After years of being the coolest kid on the block, Apple may be losing its edge when it comes to impressing the next-generation of smartphone adopters, according to the youth marketing agency Buzz Marketing Group, who claims the Cupertino-company is ‘so yesterday’ in the eyes of teens.
“Teens are telling us Apple is done,” Buzz Analyst Tina Wells told Forbes recently. “Apple has done a great job of embracing Gen X and older [Millennials], but I don’t think they are connecting with Millennial kids. [They’re] all about Surface tablets/laptops and Galaxy.”
According to the marketing agency, massive appeal and popularity of the iPhone and iPad have worked against Apple in reaching today’s youth, with many younglings seeing the devices as uncool with so many adults using them. Looking for an innovative gadget, teens are no longer impressed with Apple’s offerings, as the company’s latest and greatest iPhone 5 features little advancements compared to its predecessor, allowing competitors like Samsung to step in and fill the creative void.
Selling more than 100 million Galaxy S devices since launching the first model under the family moniker in 2010, Samsung has certainly taken advantage of Apple’s weak points. With the Galaxy S III beating out the iPhone 4S as the most popular handset in the world in the third quarter of 2012, it’s clear that the Korean manufacturer’s products are appealing to a larger audience than ever before. Combined with Sammy’s recent advertisements that liken the iPhone as a device for parents and late adopters, the company is feeding into the younger generation’s mindset.

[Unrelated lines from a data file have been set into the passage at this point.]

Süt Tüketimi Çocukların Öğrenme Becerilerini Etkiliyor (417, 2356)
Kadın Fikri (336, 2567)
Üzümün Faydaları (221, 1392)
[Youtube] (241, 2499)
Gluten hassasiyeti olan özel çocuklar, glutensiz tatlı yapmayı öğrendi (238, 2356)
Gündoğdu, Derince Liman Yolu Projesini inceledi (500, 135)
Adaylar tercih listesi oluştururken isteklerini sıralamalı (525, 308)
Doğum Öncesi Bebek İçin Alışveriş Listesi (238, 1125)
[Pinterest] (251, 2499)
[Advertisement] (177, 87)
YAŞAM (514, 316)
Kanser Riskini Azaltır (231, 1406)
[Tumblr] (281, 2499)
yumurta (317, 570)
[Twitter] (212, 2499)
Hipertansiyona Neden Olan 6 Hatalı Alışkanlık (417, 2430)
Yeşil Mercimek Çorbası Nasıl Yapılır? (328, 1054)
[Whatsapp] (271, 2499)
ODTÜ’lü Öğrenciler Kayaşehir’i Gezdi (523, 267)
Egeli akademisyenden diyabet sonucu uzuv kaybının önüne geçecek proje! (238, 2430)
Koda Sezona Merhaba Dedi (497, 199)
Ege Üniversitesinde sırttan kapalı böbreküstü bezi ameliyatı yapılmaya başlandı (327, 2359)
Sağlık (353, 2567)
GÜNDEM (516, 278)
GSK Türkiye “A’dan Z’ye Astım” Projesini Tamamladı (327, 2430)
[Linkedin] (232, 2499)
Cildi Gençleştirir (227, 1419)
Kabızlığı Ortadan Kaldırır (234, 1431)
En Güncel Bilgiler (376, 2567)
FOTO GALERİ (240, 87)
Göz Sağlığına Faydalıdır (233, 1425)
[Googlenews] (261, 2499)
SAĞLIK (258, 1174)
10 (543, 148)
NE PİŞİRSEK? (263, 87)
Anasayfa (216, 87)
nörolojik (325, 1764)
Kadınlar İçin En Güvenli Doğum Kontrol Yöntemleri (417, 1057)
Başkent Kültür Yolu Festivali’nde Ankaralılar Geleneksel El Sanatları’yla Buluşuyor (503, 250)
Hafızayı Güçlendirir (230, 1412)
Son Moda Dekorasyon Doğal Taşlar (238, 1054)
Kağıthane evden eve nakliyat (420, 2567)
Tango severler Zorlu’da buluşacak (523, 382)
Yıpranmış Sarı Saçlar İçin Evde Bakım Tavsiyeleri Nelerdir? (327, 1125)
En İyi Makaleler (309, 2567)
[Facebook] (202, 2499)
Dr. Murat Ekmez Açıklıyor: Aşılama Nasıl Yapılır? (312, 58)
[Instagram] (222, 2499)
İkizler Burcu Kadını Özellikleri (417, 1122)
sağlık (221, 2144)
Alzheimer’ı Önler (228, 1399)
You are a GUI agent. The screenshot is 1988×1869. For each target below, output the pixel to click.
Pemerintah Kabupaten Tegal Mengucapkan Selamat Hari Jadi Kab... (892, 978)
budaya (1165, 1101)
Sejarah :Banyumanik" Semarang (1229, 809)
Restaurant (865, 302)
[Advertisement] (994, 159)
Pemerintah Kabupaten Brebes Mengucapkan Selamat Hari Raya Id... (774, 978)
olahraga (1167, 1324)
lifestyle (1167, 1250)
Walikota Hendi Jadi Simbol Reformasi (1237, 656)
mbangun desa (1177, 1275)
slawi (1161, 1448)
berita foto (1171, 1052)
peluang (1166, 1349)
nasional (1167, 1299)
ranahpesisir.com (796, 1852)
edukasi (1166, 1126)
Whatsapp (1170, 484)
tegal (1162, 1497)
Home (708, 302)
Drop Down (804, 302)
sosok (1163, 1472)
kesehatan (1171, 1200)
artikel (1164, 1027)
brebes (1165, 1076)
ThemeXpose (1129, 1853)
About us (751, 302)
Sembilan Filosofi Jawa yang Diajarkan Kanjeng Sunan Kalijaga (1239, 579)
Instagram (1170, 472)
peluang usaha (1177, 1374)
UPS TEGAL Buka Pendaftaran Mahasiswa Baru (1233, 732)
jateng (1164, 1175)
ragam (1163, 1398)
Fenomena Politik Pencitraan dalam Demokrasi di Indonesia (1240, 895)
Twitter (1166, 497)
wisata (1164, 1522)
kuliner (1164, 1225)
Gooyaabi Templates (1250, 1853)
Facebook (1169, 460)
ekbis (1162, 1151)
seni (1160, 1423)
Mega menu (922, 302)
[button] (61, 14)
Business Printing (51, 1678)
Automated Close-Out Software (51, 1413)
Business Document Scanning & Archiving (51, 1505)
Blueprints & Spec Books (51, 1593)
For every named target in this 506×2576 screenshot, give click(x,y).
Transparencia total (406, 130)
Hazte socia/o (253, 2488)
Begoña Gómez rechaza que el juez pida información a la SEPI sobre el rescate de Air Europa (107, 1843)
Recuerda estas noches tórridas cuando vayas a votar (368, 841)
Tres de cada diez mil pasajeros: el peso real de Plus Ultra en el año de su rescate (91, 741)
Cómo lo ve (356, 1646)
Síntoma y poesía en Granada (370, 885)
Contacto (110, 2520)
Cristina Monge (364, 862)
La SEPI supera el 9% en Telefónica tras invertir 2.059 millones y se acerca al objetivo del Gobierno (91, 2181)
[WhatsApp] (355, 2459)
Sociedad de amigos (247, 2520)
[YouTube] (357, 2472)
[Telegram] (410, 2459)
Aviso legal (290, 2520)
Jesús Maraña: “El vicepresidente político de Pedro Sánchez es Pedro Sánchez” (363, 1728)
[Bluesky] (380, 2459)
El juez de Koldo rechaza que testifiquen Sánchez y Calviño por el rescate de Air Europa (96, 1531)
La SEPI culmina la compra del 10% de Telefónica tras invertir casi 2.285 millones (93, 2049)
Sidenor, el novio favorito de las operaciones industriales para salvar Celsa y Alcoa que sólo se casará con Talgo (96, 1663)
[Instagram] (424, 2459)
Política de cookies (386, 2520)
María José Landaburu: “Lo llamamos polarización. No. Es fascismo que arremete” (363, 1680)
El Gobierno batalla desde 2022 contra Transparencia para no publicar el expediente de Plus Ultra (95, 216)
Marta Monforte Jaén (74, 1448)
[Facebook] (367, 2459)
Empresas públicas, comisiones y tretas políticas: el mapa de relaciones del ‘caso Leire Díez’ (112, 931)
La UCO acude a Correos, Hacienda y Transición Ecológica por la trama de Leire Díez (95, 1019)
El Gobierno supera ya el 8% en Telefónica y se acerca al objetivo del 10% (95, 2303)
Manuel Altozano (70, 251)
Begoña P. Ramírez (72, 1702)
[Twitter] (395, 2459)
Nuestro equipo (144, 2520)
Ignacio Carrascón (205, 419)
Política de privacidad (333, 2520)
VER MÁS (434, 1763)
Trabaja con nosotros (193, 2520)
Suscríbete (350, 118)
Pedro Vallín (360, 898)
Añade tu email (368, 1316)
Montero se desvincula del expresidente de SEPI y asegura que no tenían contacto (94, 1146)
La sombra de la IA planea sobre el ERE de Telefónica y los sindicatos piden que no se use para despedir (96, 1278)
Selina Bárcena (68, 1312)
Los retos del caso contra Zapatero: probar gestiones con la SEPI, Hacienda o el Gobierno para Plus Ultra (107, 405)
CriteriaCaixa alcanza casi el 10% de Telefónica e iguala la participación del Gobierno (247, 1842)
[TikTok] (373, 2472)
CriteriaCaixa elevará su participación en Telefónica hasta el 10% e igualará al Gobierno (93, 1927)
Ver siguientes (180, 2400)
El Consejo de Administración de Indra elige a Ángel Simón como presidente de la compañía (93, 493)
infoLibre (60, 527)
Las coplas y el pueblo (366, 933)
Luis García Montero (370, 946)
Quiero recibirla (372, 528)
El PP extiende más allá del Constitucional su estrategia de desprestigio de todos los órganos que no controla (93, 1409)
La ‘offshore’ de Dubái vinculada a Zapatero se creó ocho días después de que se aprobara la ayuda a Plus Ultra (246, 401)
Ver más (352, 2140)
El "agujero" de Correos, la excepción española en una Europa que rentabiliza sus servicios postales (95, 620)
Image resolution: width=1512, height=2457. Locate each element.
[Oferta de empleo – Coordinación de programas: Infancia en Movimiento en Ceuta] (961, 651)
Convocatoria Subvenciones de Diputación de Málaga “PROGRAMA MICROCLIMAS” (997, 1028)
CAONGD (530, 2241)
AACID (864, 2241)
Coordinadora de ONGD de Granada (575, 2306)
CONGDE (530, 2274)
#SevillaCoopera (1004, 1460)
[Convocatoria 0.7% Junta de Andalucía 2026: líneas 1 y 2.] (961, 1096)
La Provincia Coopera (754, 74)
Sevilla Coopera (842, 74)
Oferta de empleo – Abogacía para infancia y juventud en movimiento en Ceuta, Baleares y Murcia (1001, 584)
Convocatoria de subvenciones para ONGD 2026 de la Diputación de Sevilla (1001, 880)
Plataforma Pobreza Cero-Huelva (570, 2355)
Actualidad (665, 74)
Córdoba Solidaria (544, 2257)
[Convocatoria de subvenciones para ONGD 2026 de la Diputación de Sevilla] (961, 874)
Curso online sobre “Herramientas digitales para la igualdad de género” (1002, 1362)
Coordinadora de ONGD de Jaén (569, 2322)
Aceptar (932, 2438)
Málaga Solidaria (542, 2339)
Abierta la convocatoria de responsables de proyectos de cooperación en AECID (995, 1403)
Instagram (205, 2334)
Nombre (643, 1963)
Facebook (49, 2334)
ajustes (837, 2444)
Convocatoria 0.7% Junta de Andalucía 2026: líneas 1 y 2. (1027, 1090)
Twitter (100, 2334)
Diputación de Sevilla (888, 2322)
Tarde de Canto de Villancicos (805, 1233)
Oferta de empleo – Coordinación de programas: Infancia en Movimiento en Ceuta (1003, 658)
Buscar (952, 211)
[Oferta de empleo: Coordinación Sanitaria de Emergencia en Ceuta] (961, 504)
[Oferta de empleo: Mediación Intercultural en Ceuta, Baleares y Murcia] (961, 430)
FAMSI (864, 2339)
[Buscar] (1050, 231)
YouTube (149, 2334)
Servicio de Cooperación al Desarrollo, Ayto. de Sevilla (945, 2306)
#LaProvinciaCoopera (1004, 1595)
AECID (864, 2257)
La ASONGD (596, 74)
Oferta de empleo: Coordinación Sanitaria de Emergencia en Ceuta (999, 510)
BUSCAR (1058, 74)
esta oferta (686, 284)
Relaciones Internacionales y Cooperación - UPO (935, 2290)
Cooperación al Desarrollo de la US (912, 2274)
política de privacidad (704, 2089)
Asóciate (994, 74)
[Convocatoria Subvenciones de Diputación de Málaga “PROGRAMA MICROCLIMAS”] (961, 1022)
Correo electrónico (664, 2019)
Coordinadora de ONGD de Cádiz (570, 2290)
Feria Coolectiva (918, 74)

Evidence of the Apple cool-off has been mounting in recent months, with the company’s stock settling around $500 after peaking over $700 at the time of the iPhone 5 launch, perhaps leaving some investors seeing Apple’s long-term prospects as bad and selling off their stock. Furthermore, the iPhone-maker shipped 26.9 million units during last year’s third quarter, while Samsung nearly doubled that number, shipping 56.9 million units, according to Strategy Analytics, most definitely a result of the Korean manufacturer’s wider range of products at various price points.
As competitors continue to evolve their offerings, providing consumers with options that include entry-level devices at modest prices and high-end gadgets with matching price tags, Apple remains set in its ways, which, up until now, has proved successful. Unfortunately this doesn’t bode well for Apple, as more teens turn to Samsung and other Android-powered products, they are likely to stick with the Google operating system for years to come.
“Everything moves in cycles and you can’t rest on your past glory,” said Wells. “You’ve got to evolve to maintain relevance. Apple just needs to focus on innovation and teens will come back.”
With the entire U.S. smartphone market growing more each year, there is nothing but growth ahead of both iOS and Android, as well as other mobile platforms. However, whether one operating system will dominate that space remains to be seen. Either way, one thing is for certain: consumers are the winners here, as manufacturers will work harder to better their technology and hold the upper hand in the swelling smartphone and tablet market.